▶ _Directions_
Begin at the line that holds "Viewport: 918px width, 588px height." and copy each line exactly until the data below ends, including that last line but no pictures.

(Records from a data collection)

= Beginning of Section =

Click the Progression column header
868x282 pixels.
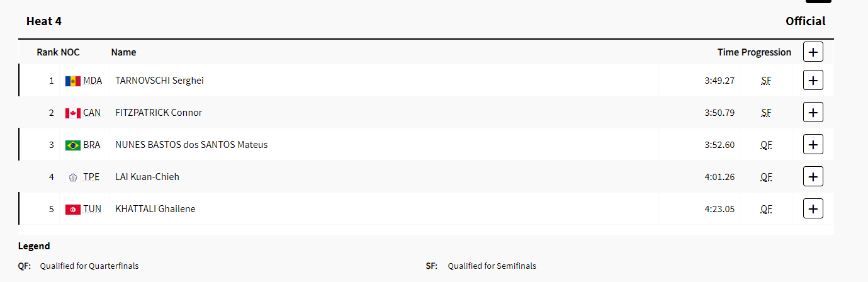coord(766,52)
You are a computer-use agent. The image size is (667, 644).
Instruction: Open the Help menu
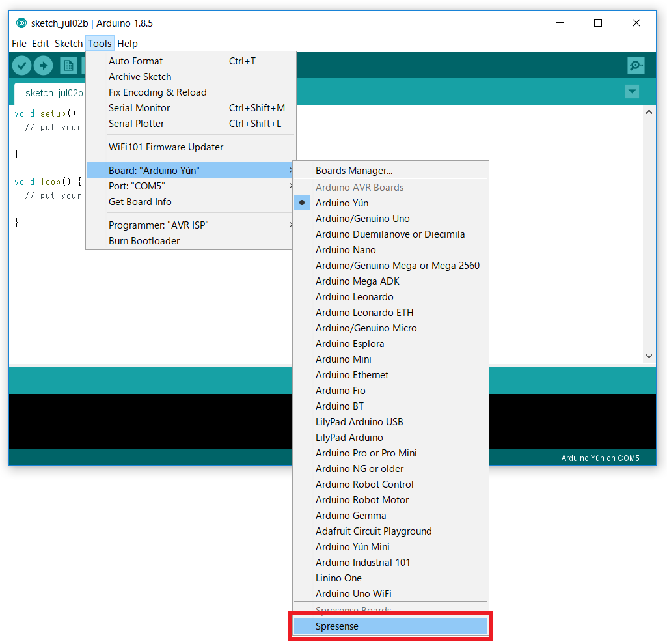pos(128,44)
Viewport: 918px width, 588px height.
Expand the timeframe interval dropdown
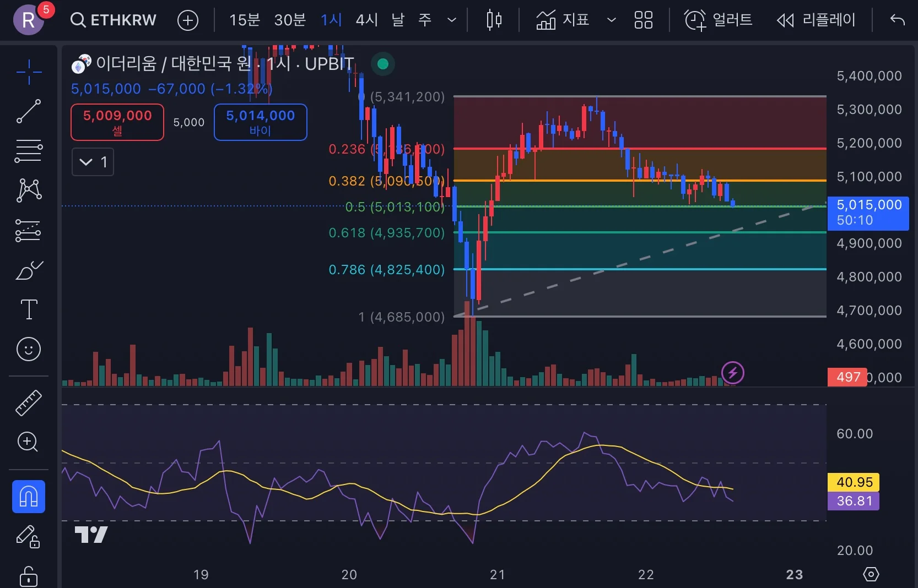pos(452,20)
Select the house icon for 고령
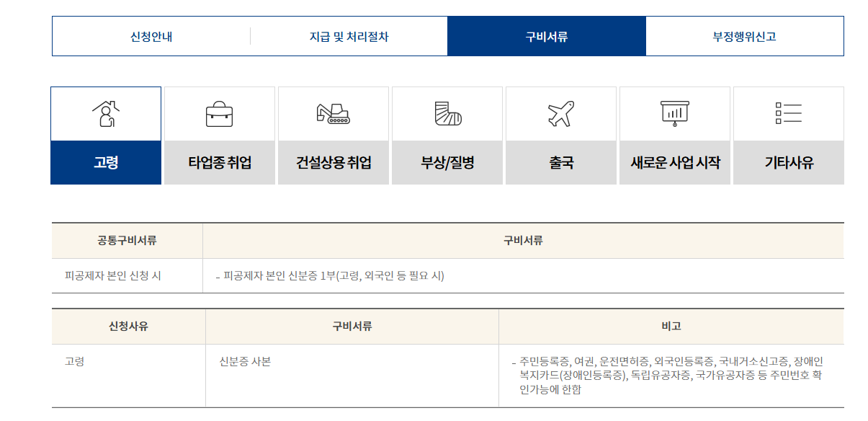The height and width of the screenshot is (421, 868). [x=105, y=113]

= End of Section =

▶ _Task answer_
Viewport: 918px width, 588px height.
Expand the timeframe interval dropdown
pos(452,20)
Select the house icon for 고령
The height and width of the screenshot is (421, 868). [x=105, y=113]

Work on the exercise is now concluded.